Below you will find six commonly believed myths about sweat. Prepare to learn the truth.
- Sweat smells bad.
Actually, sweat itself is odorless. What you are smelling is the bacteria that can be found all over our bodies. These bacteria are essential to breaking down the proteins and lipids that exist in the moisture from the apocrine glands.
- You sweat out toxins.
When you sweat, all you are excreting is water, salt, protein, and nontoxic urea. Toxins are actually broken down by the liver and excreted through urine.
- You can lose weight by sweating.
Sorry, readers, but it’s not that easy. While wrestlers have long used this trick to “make weight” before a match, it’s exactly that: a trick. You can’t sweat off weight. You may be sweating off water weight temporarily as your body dehydrates, but it’s not much and you will gain it back as soon as you drink a glass of water.
- Deodorant is dangerous.
You may have heard a rumor that aluminum in antiperspirants can cause cancer. However, dermatologists have conducted studies showing that there is no evidence to back up that claim. If you are sweating, don’t be afraid to rub on some deodorant; after all, the bacteria in your armpits are making you stink.
- Sweating causes you to break out.
Sweat does not cause acne. Acne occurs when your glands become clogged with oil.
- Sweat leaves yellow stains.
You may find yellow stains in the damp pits of your white t-shirt, but it is not the sweat giving them their color. Sweat is actually clear. The yellow hue comes from the bacteria, fats, and oils in the skin.
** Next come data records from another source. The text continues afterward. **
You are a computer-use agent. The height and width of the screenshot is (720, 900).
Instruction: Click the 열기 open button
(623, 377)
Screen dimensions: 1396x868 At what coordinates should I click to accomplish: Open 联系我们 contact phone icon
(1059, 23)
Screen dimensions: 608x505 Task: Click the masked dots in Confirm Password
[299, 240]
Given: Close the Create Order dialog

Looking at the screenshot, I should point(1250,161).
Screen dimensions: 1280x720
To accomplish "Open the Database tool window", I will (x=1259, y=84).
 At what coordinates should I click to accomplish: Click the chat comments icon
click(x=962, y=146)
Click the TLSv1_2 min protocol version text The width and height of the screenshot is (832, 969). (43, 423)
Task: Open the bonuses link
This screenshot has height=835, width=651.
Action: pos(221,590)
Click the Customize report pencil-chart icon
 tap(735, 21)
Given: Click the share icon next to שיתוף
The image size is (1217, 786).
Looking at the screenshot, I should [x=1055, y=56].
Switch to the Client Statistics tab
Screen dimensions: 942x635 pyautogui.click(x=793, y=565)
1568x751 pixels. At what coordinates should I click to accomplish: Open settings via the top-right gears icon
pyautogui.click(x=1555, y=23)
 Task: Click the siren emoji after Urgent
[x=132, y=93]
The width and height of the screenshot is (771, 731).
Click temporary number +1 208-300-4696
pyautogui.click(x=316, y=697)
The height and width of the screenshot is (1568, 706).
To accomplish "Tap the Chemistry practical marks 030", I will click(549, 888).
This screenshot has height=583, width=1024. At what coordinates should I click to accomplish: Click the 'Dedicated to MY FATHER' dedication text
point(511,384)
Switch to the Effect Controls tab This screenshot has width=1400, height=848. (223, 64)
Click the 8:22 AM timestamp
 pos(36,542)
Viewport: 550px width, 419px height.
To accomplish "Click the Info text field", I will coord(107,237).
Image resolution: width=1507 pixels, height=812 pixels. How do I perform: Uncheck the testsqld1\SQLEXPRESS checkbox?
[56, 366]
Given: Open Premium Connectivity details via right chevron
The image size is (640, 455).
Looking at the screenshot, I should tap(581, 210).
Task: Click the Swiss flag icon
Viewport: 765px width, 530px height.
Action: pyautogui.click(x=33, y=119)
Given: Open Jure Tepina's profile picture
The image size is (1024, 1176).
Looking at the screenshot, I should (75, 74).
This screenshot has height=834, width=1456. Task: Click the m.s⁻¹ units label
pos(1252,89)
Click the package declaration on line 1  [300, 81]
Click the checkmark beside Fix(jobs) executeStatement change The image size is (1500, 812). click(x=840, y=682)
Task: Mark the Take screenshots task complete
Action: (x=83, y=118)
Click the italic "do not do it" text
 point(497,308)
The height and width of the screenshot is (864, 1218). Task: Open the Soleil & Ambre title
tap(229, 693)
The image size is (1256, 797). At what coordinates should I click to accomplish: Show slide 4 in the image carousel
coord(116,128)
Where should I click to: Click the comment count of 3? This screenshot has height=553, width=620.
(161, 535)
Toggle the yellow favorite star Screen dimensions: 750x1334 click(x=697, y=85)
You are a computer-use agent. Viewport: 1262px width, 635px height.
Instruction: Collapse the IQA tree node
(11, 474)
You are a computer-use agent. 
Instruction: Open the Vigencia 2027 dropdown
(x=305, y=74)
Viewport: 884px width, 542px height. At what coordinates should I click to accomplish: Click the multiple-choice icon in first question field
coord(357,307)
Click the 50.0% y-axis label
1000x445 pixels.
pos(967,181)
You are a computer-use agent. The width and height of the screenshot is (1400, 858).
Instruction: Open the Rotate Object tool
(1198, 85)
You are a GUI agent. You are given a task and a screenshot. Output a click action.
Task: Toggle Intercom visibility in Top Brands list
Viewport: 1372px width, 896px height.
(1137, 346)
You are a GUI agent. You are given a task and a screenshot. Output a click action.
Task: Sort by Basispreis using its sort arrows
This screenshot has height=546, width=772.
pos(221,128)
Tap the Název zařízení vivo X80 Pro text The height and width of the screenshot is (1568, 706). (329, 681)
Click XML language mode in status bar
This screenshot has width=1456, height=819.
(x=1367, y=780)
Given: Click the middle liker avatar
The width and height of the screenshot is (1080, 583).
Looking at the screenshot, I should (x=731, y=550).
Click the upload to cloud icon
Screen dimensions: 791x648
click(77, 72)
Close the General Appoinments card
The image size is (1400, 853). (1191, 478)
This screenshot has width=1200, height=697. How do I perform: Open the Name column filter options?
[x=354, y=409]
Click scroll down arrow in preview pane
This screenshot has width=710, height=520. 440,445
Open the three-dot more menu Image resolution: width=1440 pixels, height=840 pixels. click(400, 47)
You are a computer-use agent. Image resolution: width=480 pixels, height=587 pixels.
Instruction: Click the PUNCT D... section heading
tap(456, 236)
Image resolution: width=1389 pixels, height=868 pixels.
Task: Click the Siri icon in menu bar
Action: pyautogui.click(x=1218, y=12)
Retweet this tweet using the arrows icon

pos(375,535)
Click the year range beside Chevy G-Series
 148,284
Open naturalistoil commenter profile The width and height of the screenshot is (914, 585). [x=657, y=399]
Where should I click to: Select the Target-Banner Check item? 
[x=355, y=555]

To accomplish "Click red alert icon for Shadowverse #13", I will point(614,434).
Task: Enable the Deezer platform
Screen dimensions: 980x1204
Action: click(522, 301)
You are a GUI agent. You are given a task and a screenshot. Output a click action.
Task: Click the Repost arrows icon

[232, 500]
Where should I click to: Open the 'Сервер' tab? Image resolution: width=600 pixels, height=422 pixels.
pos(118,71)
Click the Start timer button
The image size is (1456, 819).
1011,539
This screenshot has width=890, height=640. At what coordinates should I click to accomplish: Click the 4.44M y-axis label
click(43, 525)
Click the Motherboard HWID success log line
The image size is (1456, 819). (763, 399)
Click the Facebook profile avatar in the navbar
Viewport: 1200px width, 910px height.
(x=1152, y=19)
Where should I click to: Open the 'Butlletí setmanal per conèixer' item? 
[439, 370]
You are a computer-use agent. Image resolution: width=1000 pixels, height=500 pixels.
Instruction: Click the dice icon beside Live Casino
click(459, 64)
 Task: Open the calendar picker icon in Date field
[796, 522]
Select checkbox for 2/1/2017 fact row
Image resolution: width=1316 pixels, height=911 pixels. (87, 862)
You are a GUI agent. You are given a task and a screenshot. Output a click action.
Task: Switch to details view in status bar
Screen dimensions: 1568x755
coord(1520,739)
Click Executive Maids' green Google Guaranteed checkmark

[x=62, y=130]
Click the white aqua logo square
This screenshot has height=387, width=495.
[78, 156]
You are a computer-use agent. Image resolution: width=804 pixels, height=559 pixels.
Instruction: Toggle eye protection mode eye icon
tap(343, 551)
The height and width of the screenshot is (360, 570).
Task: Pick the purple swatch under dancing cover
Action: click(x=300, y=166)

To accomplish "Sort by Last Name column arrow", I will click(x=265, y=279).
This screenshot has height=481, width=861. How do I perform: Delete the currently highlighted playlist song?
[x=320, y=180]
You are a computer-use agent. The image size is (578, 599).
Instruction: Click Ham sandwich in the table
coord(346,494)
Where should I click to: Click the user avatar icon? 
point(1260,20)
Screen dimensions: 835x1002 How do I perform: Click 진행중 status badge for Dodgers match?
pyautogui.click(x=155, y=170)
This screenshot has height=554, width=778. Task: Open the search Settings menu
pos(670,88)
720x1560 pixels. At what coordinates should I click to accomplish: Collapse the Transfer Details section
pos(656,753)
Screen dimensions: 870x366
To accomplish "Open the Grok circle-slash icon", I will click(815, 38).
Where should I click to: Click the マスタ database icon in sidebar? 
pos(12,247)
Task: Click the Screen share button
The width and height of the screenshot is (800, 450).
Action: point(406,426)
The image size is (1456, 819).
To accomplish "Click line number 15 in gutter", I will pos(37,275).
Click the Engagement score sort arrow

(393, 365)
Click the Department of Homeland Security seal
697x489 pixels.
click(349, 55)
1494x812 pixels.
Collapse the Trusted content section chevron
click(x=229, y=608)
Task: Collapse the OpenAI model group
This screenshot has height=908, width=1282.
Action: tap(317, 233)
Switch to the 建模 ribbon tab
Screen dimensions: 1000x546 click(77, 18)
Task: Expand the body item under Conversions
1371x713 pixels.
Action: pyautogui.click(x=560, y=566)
Sweating is totally normal. Sweating too much, however, can be a problem. There are eight million people in the United States struggling with hyperhidrosis. This condition causes them to sweat four to five times as much as the average individual, which can cause embarrassing problems throughout the day and night. Hyperhidrosis affects men and women equally and is most common among people aged 25 to 64 years.
Fortunately, treating hyperhidrosis is relatively simple. Iontophoresis machines were introduced over 50 years ago to treat excessive sweating, and since their invention, iontophoresis treatment has helped patients across the country control their excessive sweating.